§ **WHAT THE TASK ASKS**
Could you please transcribe the data exactly, without the pictures?

§ **Dataset entries**
------------------------------------------------

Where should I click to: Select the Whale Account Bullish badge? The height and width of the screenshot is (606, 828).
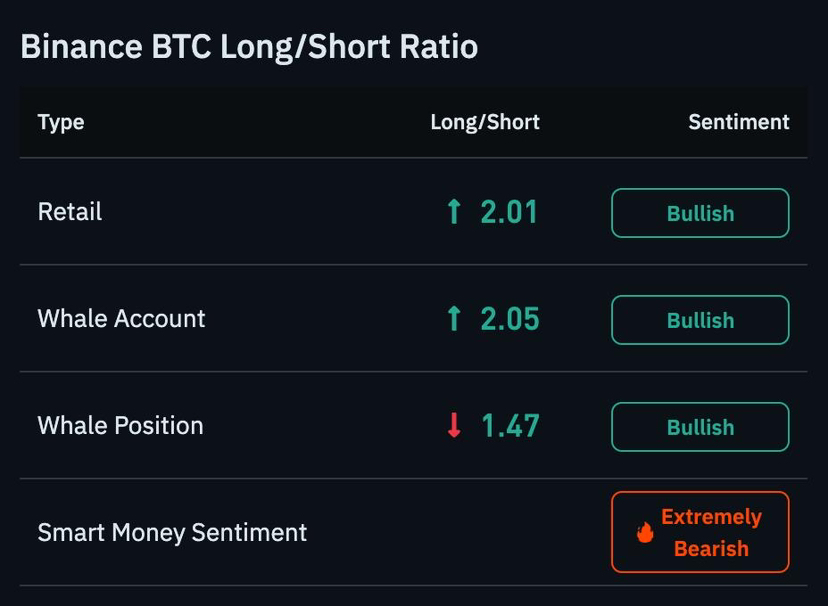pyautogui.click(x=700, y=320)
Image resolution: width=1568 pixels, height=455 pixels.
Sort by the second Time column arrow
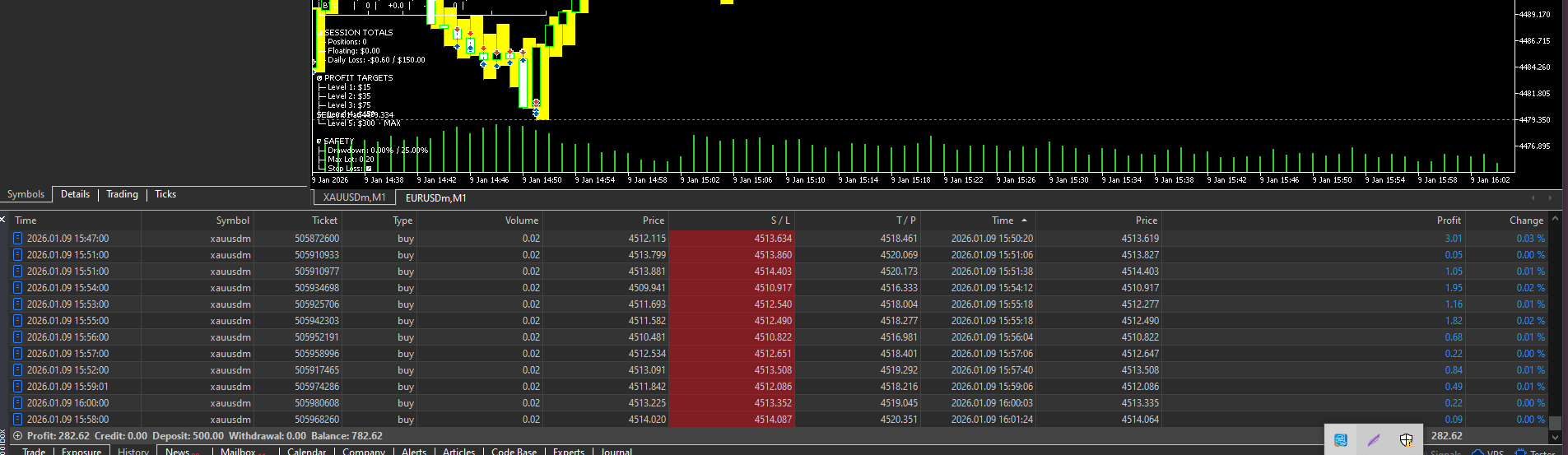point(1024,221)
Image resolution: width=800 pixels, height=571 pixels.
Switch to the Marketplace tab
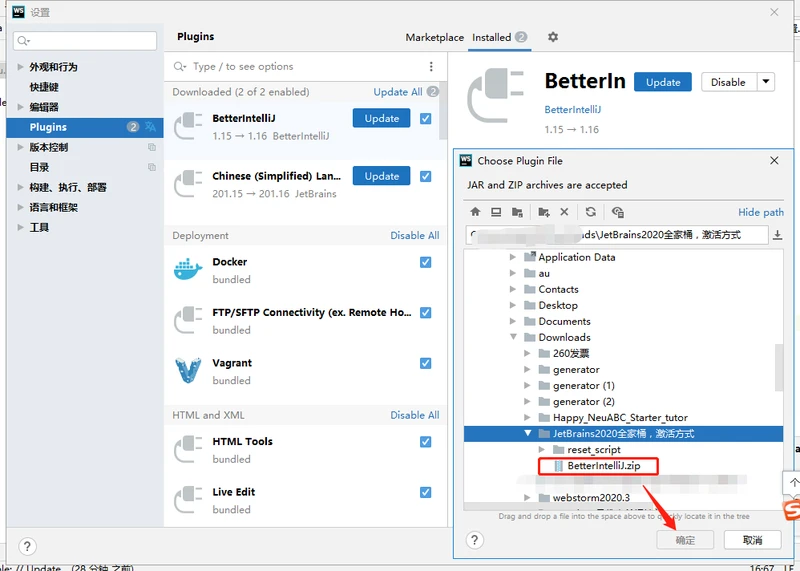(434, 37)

------------------------------------------------

§ **YOUR RESPONSE**
Where should I click to: Select the Whale Account Bullish badge? The height and width of the screenshot is (606, 828).
pyautogui.click(x=700, y=320)
Image resolution: width=1568 pixels, height=455 pixels.
Sort by the second Time column arrow
point(1024,221)
Image resolution: width=800 pixels, height=571 pixels.
Switch to the Marketplace tab
(434, 37)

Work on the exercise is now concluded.